The United States Senate recently passed a highly-debated immigration bill. The legislation covers a broad spectrum of immigration issues such as legalization of illegal immigrants and a guest worker program.
As republicans and democrats debated over immigration issues, a provision on foreign nurse immigration has been overlooked.
The overlooked provision removes the limit on the number of nurses who can immigrate to the United States which will remain in effect until 2014.
The provision is a welcome news to foreign nurses.
In the past, work-based immigration visas were limited due to the retrogression announced by the United States Citizenship and Immigration Services (USCIS).
In May 2005, US President George W. Bush signed into law the supplementary spending bill for tsunami aid and Iraq which included a rider that recaptures 50,000 unused immigrant visa numbers from 2001 to 2004 and allocating the same for foreign Registered Nurses and Physical Therapists to address the retrogression. However, New York Times reports that State Department officials predict that the allocated immigrant visas are likely to be used up by 2006.

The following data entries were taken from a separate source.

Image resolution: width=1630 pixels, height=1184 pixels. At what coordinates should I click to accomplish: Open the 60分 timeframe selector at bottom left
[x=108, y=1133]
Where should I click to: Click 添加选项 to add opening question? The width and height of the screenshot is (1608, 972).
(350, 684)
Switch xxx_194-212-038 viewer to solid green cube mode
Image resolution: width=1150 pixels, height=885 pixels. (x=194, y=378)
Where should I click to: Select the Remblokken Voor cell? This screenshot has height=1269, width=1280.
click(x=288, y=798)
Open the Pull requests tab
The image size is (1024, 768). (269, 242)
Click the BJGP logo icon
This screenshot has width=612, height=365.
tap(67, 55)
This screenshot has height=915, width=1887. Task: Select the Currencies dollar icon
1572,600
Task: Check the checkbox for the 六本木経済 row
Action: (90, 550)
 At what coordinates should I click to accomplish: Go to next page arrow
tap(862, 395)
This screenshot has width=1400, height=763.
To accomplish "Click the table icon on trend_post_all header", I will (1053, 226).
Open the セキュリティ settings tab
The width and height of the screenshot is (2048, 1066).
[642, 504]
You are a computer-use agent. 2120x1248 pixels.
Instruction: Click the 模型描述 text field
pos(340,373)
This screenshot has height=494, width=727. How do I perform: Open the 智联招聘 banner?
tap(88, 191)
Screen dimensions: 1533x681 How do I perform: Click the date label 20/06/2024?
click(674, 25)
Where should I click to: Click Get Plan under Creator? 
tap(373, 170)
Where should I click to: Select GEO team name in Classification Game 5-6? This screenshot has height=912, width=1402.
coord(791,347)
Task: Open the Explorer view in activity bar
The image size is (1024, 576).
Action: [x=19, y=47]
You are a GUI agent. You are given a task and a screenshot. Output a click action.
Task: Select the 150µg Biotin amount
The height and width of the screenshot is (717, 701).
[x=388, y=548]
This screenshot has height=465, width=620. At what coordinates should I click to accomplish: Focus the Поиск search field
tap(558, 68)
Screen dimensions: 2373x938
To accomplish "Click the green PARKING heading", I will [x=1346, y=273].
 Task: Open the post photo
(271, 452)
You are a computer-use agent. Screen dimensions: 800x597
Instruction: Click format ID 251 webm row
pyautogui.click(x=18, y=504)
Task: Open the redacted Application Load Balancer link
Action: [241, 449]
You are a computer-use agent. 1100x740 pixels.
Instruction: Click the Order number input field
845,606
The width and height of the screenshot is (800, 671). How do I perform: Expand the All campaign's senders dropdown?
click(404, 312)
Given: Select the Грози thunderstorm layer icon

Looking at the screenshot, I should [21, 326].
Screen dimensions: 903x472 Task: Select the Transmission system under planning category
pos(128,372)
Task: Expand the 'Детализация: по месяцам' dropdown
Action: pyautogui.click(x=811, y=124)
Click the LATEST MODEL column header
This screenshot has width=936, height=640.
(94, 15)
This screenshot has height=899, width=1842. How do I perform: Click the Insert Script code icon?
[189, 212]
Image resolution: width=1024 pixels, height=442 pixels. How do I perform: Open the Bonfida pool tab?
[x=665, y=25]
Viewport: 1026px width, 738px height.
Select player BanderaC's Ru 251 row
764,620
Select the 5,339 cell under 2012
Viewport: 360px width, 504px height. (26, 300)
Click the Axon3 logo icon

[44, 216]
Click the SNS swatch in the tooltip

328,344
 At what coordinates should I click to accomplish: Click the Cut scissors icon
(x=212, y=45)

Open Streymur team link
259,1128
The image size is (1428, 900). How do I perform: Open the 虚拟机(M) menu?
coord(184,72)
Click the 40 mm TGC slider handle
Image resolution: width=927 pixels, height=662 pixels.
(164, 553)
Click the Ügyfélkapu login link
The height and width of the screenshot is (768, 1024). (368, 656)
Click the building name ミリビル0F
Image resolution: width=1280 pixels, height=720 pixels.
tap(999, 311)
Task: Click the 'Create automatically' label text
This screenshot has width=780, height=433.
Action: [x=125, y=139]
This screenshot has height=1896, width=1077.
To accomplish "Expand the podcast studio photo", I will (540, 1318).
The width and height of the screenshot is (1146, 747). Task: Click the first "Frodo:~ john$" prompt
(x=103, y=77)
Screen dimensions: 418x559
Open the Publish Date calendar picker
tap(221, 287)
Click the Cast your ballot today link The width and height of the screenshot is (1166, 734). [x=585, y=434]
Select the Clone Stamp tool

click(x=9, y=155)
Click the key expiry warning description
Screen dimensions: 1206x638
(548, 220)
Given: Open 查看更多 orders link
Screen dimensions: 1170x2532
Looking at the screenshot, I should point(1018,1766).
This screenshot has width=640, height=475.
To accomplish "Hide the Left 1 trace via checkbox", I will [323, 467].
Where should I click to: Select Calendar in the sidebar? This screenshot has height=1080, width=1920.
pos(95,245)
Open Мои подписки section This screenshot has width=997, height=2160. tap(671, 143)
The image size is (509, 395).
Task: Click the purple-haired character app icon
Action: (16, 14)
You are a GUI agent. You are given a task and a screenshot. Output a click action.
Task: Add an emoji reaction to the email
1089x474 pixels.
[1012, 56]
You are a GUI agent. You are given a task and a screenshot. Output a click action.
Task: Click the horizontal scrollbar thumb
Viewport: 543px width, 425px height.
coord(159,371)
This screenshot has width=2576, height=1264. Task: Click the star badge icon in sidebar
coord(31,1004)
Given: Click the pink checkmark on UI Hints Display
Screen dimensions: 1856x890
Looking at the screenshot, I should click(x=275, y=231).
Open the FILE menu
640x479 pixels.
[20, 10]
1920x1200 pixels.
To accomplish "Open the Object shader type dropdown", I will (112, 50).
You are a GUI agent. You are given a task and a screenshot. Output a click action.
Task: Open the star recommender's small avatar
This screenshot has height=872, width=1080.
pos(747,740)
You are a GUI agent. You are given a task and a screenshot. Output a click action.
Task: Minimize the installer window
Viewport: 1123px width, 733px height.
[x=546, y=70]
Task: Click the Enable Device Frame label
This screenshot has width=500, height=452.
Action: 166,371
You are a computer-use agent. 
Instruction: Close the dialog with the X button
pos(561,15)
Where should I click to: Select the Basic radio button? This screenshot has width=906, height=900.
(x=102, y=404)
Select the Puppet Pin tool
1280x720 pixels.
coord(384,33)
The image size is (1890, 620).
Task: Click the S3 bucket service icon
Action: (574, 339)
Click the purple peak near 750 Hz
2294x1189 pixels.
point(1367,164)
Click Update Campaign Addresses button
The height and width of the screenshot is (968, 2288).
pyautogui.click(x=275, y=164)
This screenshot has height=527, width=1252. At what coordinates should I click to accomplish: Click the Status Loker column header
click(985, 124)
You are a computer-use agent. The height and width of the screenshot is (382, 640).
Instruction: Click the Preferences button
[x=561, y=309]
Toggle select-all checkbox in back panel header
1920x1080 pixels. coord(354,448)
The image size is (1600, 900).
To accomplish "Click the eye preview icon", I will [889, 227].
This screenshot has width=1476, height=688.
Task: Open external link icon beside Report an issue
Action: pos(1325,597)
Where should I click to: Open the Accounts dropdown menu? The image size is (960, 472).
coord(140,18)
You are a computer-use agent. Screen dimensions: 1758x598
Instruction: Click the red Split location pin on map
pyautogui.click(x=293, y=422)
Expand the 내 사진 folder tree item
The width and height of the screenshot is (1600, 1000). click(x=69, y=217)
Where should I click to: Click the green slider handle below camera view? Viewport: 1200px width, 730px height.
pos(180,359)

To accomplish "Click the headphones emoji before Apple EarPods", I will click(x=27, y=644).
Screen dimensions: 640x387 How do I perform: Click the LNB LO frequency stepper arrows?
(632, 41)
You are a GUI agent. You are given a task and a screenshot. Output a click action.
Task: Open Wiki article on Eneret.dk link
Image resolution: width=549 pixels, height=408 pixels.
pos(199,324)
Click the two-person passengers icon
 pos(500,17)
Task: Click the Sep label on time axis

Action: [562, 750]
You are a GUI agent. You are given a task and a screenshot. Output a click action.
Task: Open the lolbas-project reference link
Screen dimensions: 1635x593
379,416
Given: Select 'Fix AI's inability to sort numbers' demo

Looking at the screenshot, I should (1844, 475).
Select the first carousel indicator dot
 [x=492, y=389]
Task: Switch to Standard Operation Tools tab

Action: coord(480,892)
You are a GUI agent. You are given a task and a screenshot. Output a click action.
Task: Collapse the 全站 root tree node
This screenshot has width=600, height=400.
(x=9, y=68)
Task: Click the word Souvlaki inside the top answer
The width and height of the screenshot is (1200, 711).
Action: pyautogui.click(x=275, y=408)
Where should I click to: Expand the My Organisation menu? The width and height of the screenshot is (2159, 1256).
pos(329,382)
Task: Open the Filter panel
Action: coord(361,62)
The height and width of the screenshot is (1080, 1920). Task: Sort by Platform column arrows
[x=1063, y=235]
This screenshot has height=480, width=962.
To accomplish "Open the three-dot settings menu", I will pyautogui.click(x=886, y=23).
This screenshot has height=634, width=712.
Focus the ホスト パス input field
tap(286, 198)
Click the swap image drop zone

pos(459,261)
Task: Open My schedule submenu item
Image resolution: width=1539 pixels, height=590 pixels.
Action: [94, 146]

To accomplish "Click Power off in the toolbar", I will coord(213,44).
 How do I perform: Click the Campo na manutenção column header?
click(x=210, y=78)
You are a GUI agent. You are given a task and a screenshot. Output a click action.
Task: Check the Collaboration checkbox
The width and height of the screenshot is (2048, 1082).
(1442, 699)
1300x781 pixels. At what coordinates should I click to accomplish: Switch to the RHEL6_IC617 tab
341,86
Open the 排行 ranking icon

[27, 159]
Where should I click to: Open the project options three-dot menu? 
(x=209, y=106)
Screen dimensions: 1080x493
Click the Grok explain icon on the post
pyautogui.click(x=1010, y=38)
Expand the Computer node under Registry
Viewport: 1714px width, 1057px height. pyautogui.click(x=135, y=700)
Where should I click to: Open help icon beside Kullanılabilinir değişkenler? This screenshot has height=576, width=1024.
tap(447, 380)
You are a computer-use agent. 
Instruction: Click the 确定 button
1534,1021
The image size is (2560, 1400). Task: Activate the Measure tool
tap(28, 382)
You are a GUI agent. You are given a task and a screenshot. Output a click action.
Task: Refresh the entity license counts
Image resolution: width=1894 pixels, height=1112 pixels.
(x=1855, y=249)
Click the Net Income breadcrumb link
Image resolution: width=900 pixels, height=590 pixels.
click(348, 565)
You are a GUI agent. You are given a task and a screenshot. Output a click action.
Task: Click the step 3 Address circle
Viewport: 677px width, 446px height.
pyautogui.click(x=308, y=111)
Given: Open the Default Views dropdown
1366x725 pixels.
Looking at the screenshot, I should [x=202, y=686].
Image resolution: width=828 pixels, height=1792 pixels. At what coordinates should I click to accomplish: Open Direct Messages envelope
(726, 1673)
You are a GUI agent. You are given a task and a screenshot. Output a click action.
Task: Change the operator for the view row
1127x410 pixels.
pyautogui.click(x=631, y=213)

Republican Senator Sam Brownback of Kansas, who sponsored the proposal, justified the proposal as a means to address the growing shortage of nurses in US hospitals and nursing homes.
The proposal is fully supported by the American Hospital Association, which reported in April that American hospitals had 118,000 vacancies for registered nurses. The federal government projected in 2002 that the shortage of nurses in the United States would swell to more than 800,000 by the year 2020.